Author: William Nuelle, Arjun Mohan Source: Galaxy Translated by: Shan Ouba, Golden Finance

As we lead the investment in Solana's top meta-aggregator exchange Titan, we wish to share our views on the evolving microstructure of the Solana market and Titan's positioning in this rapidly changing landscape.

1. The Evolution of Solana's Trading Infrastructure

Over the past two years, the market structure of Solana has undergone a dramatic change driven by the surge in retail trading activity and the unique demand for high-frequency on-chain trading. This evolution began with traditional order book exchanges like Serum and Phoenix, where market makers actively provide liquidity on these platforms, resulting in narrower spreads compared to the passive automated market makers (AMMs) that use standard xy=k bonding curves. Initially, these platforms dominated the price discovery process, especially during the meme coin frenzy in early 2024, when Phoenix handled a large volume of high-value trades. However, both in the past and now, the performance of these platforms has always lagged behind the order books of centralized exchanges.

On-chain trading infrastructure has faced severe challenges. During the congestion peak from March to May 2024, Solana was nearly in an “unusable” state for market makers: traders were sending thousands of transactions per second, but ultimately only 2-3 could be successfully on-chain; updating order book quotes required consuming hundreds of thousands of compute units (Solana's measure of computational workload), and the difficulty of transaction scheduling increased significantly.
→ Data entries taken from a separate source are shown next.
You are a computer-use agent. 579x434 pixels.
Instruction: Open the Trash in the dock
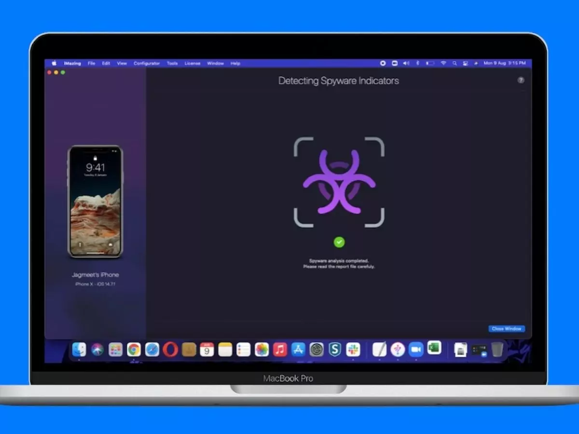(x=497, y=350)
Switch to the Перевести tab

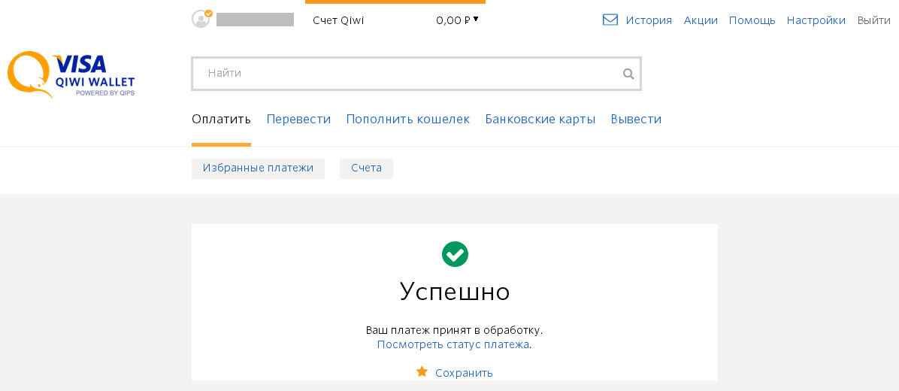coord(298,119)
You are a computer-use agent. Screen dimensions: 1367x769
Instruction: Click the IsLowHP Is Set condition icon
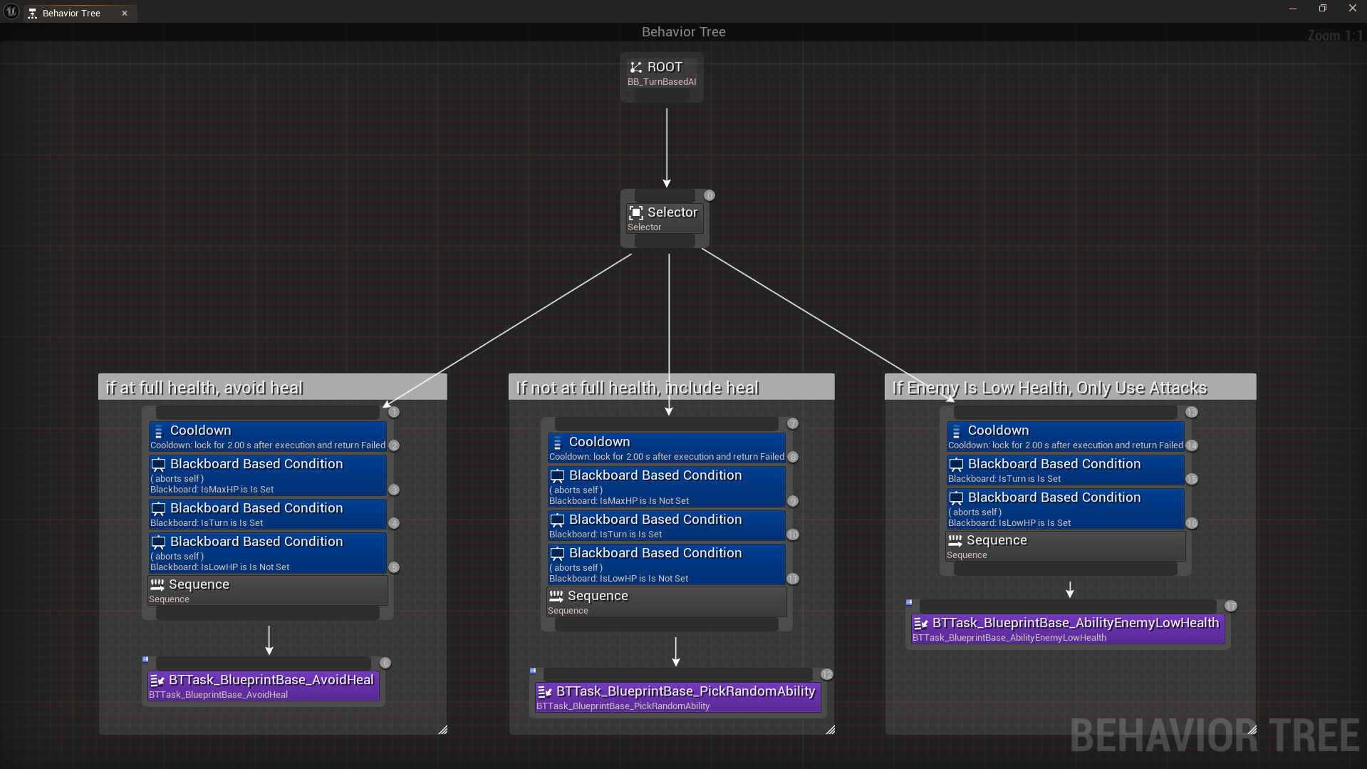coord(957,498)
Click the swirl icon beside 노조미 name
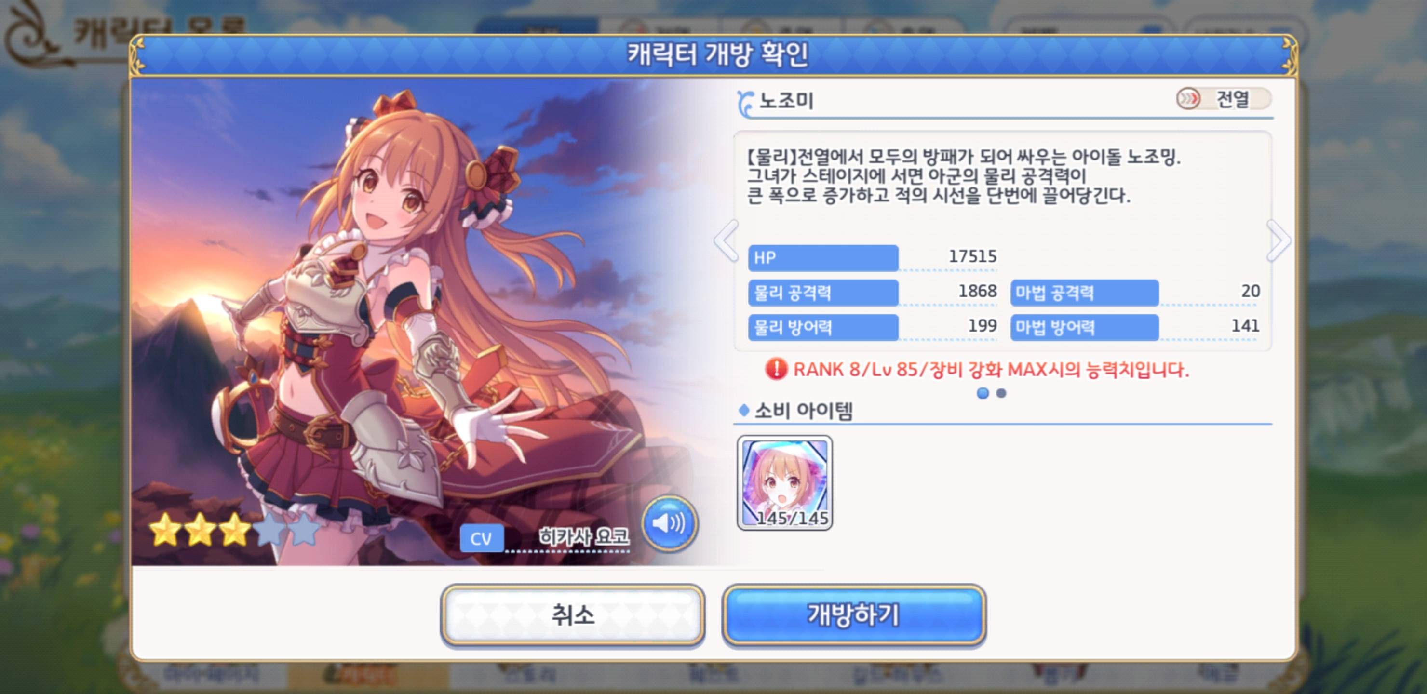This screenshot has width=1427, height=694. click(746, 104)
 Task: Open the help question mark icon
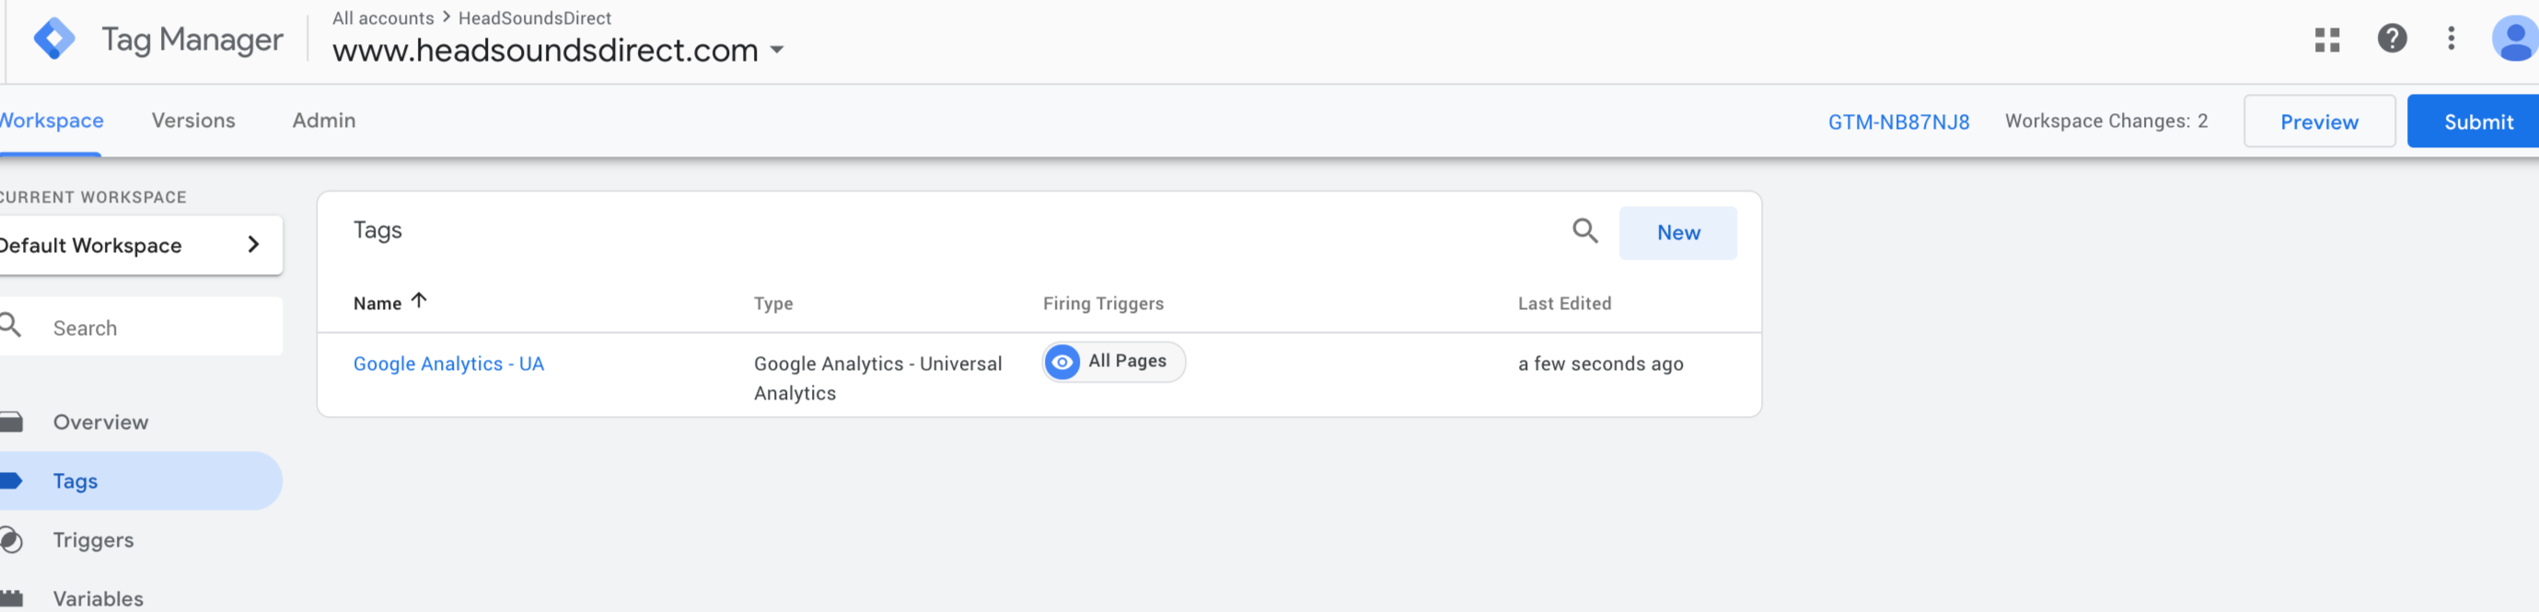(2392, 38)
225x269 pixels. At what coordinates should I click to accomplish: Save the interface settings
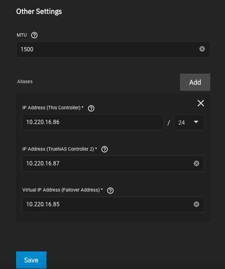[x=31, y=260]
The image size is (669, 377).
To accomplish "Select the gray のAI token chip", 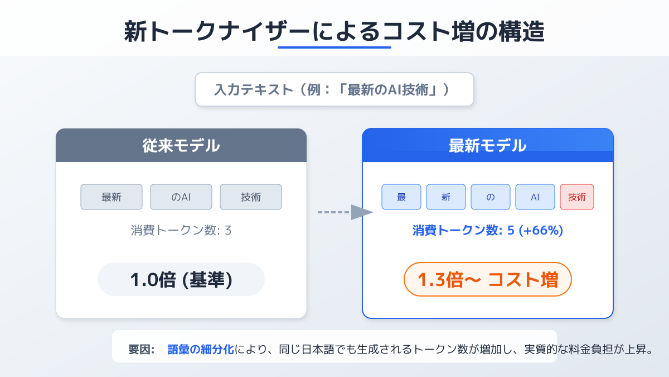I will (181, 197).
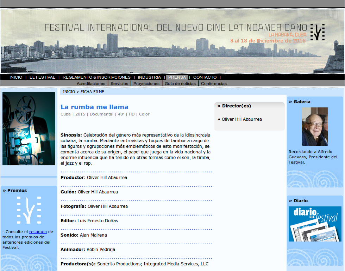Click the Director(es) panel arrow icon
Screen dimensions: 345x271
pyautogui.click(x=219, y=105)
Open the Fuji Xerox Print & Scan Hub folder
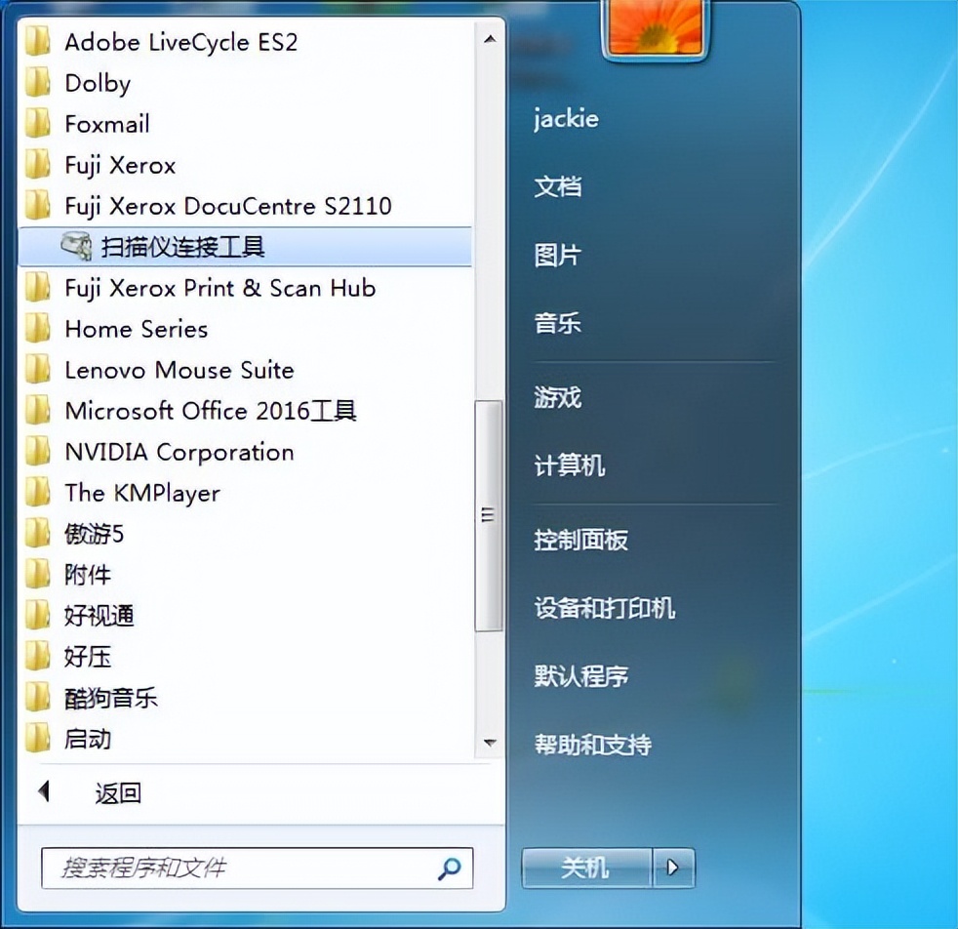 (219, 288)
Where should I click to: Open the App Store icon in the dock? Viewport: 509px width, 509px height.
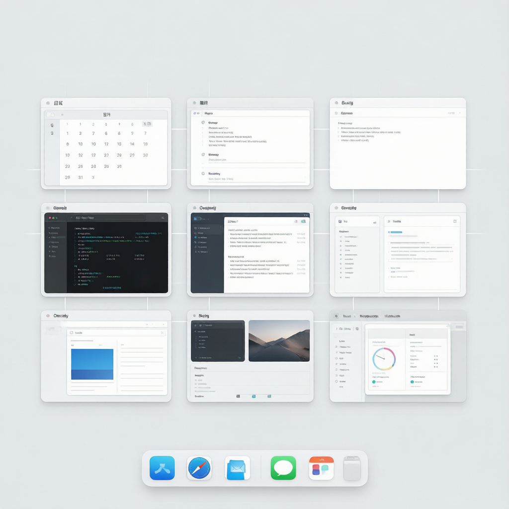tap(162, 468)
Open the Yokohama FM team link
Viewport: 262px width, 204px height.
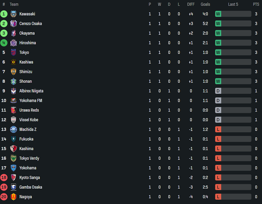tap(31, 100)
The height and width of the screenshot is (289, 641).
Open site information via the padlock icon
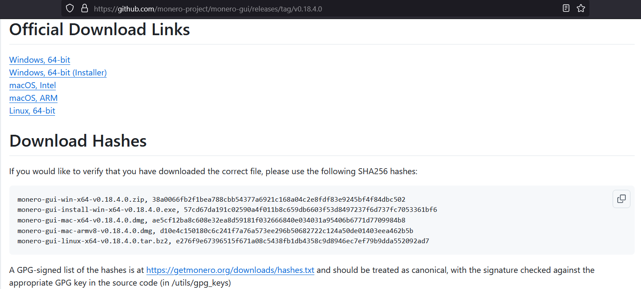tap(84, 8)
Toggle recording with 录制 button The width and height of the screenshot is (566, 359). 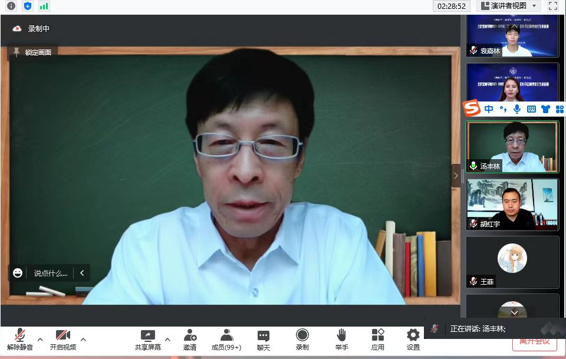302,340
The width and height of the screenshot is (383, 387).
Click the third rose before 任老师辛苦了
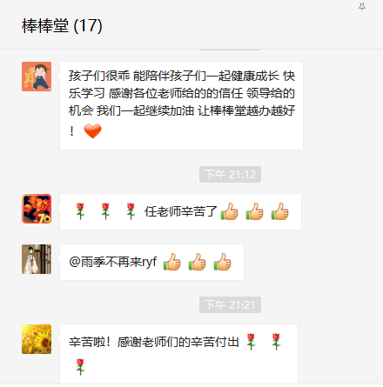(131, 211)
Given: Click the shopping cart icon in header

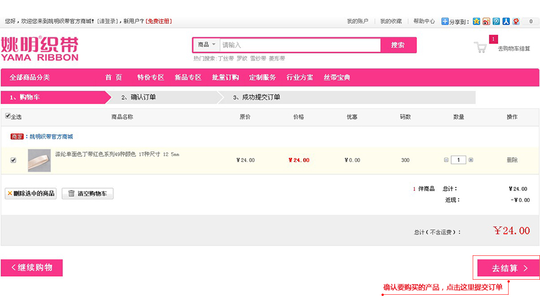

More critically, public quotes from exchanges like Phoenix made market makers easy targets for mature arbitrageurs, as harmful order flow could still erode market-making profits despite the large trading volume from retail investors.

2. The Rise of Proprietary AMM

In the autumn of 2024, this pressure gave rise to “proprietary AMM” or “dark pool AMM”. These types of protocols signify a fundamental shift in how professional market makers provide liquidity on Solana: unlike traditional AMMs, proprietary AMMs do not publicly disclose their source code or matching logic, but instead integrate directly with routing protocols like Jupiter, while keeping their pricing algorithms strictly confidential.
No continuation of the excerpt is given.